TUC (Partner 3) team has extensive experience in groundwater characterisation and remediation techniques gained through the participation in several international projects, such as ERMIS-F regarding the use of web services for environmental risk and floods, the THALIS project which concerns the high frequency monitoring system for the integrated Water Resources management of Rivers, and the CHARM project, which is funded under the ‘LIFE+ Environment Policy and Governance’ and focuses on the modelling and remediation of Chromium contamination in the Asopos River Basin groundwater.

Università di Parma (UNIPR)

UNIPR (Partner 4) has acquired experience and expertise in former Italian and EU projects related to groundwater remediation which are of direct relevance to InTheMED. During the INCORE project a cost-efficient technical-administrative set of tools to optimize the investigation, evaluation and management of contaminated groundwater in urban industrial areas were developed. The new tools developed during the INCORE project were later applied and improved in the FOKS and AMIIGA projects. The FOKS project dealt with management of groundwater pollution by priority industrial pollutants. While, in the ongoing AMIIGA project, the aim is to provide a set of cost-effective tools to manage pollution at a functional urban-area scale.

Associação do Instituto Superior Técnico para a Investigação e Desenvolvimento (IST-ID)

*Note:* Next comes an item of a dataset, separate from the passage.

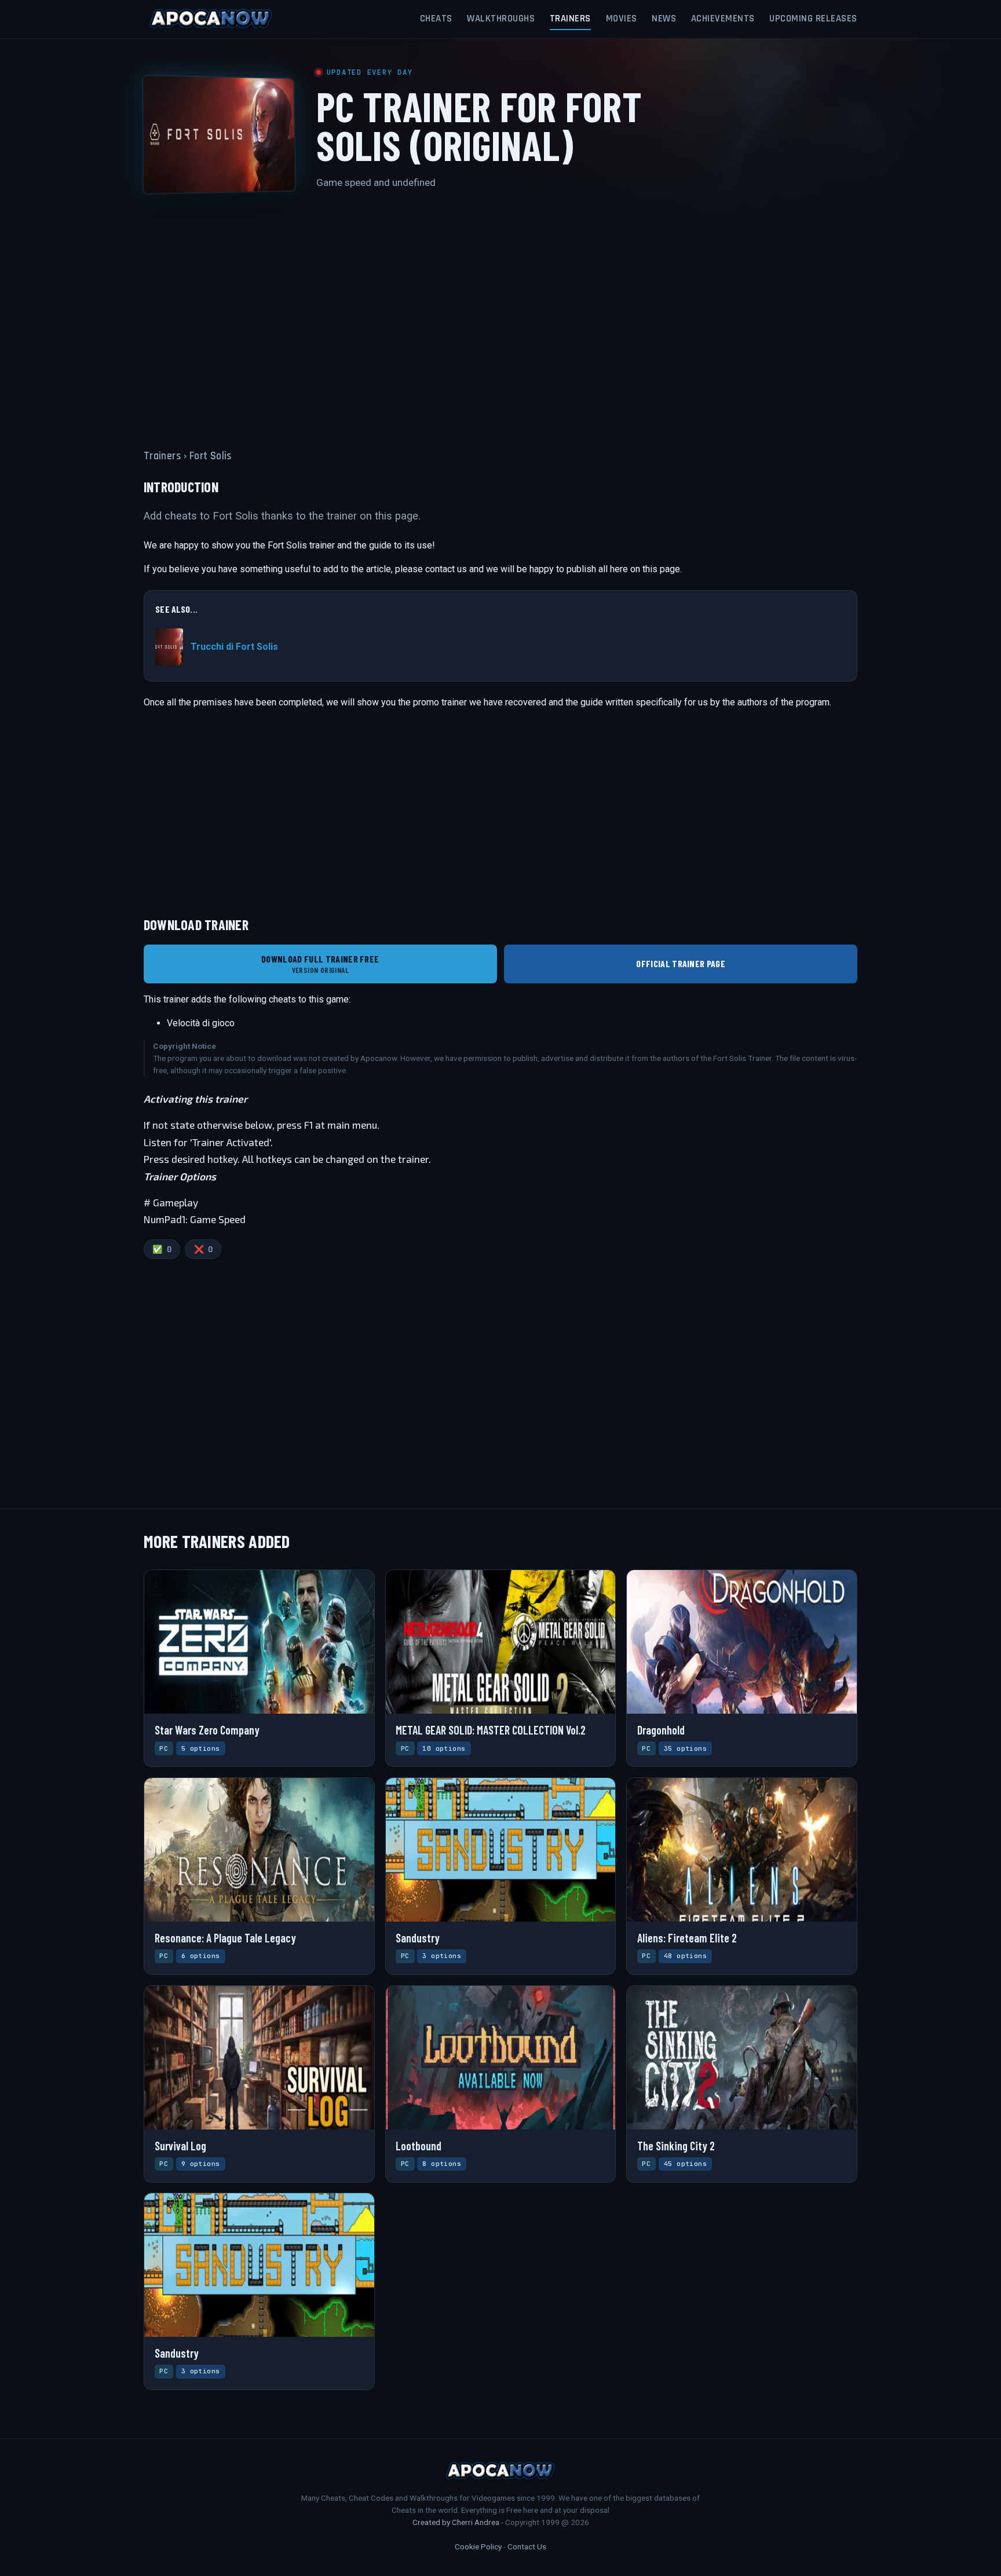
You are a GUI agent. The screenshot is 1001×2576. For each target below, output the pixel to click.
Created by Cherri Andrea (455, 2522)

IST-ID (Partner 5) has been involved in National and EU research projects related to critical changes in the MED region. DesertWatch provided standard and comparable geo-information products (DesertWatch Information System) about the status and trends of desertification in MED countries. The SADMO EU project developed an innovative methodology to efficiently describe desertification processes in the Occidental MED region. Knowledge acquired under the scope of both projects will contribute positively to InTheMED.

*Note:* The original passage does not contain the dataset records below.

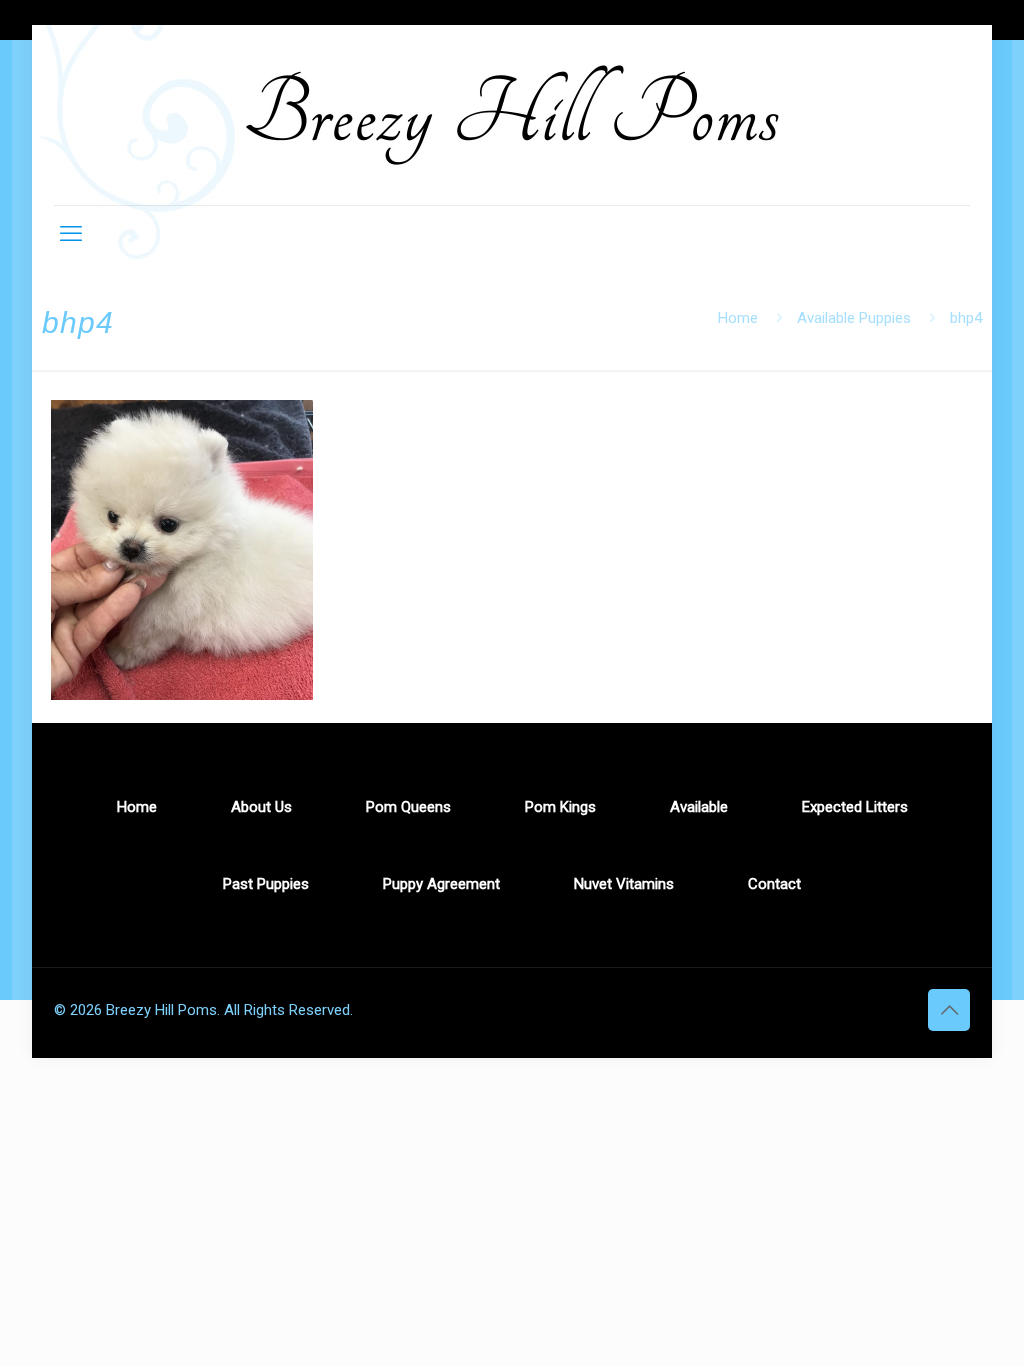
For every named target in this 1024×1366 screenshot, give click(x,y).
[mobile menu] (71, 234)
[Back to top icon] (949, 1010)
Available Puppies (854, 318)
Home (738, 318)
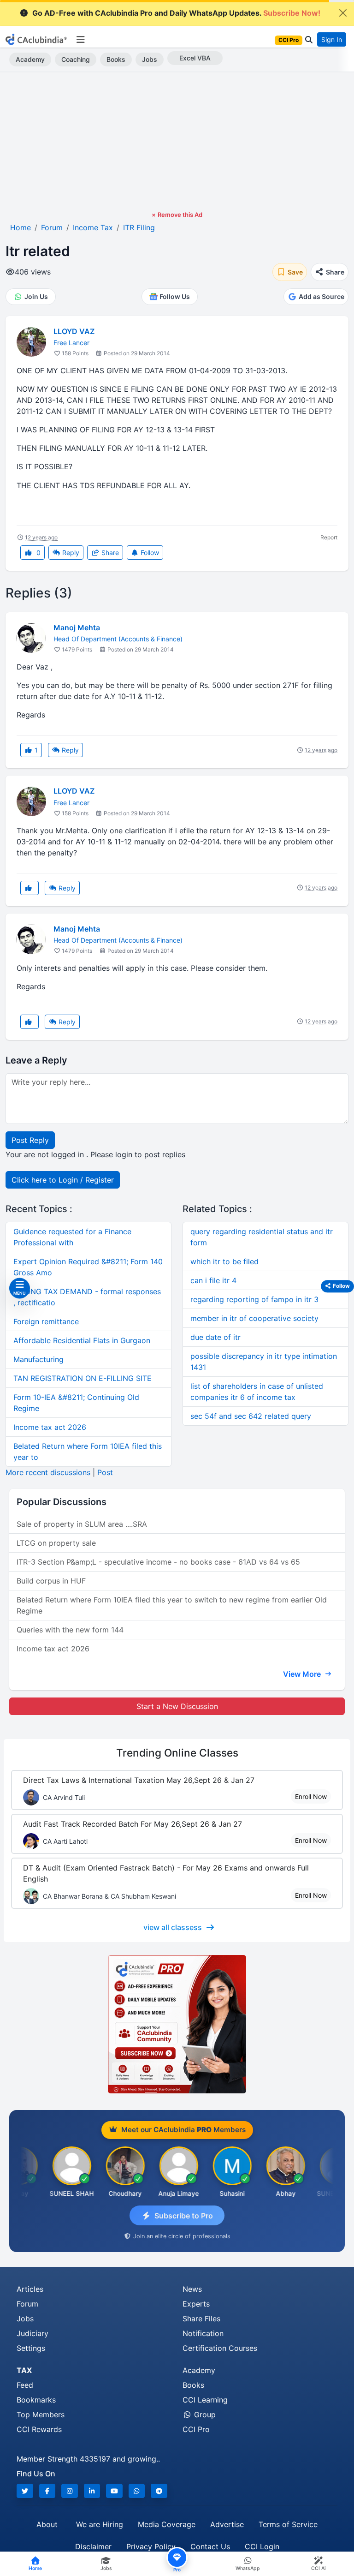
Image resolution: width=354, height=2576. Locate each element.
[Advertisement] (177, 141)
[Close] (343, 13)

Water Research and Technologies Center (CERTE)

CERTE (Partner 6) has gained experience and expertise in former EU projects related to sustainable water management in the MED region. Indeed, the main outputs that will certainly be used for ensuring InTheMED success are: i) the creation of a water cluster alliance and an active EU-MED collaboration (RI universities, NCPs, Technical centres) that was initiated in the framework of the CBWRMED project. This project, coordinated by CERTE, has been selected by the EC as a success story. The main objective of this cluster is to use the EU collaboration as a driver to tackle the water RI challenges in the MED region, ii) the reinforcement of CERTE’s capacity in innovation management and technology transfer to the market through training, workshops, expert missions, brokerage events and water knowledge-innovation-communication (KIC) in the framework of FP4BATIW project, iii) the implementation of various demonstration sites based on RI results in the frame of the Zer0-M project in order to assess the possibilities and limitations of local water management, iv) the implementation of a Tunisian dialogue platform, “the Water Table” in the framework of the SWMED project (CBCMED programme) for local and sustainable water management with the active engagement of various stakeholders.

Boğaziçi University (BU)

BU (Partner 7) has participated in numerous projects, among these a recent collaboration with partners from UK, via a research project granted by the British Council and TUBITAK (The Scientific and Technological Research Council of Turkey) through a Newton Institutional Link, where they study irrigation-induced salinity management in the Konya plain. This project involves components of soil data acquisition, hydraulic experiments, meso-scale salt transport modelling and macroscale system dynamics modelling of irrigation-induced salinity problems. BU has also collaborated on a bilateral research project from 2014 until 2016, funded by the Turkish and Greek national funding agencies (TUBITAK and GSRT). This project focused on the optimization of the remediation of groundwater resources contaminated with organic pollutants in the form of non-aqueous phase liquids (NAPLs).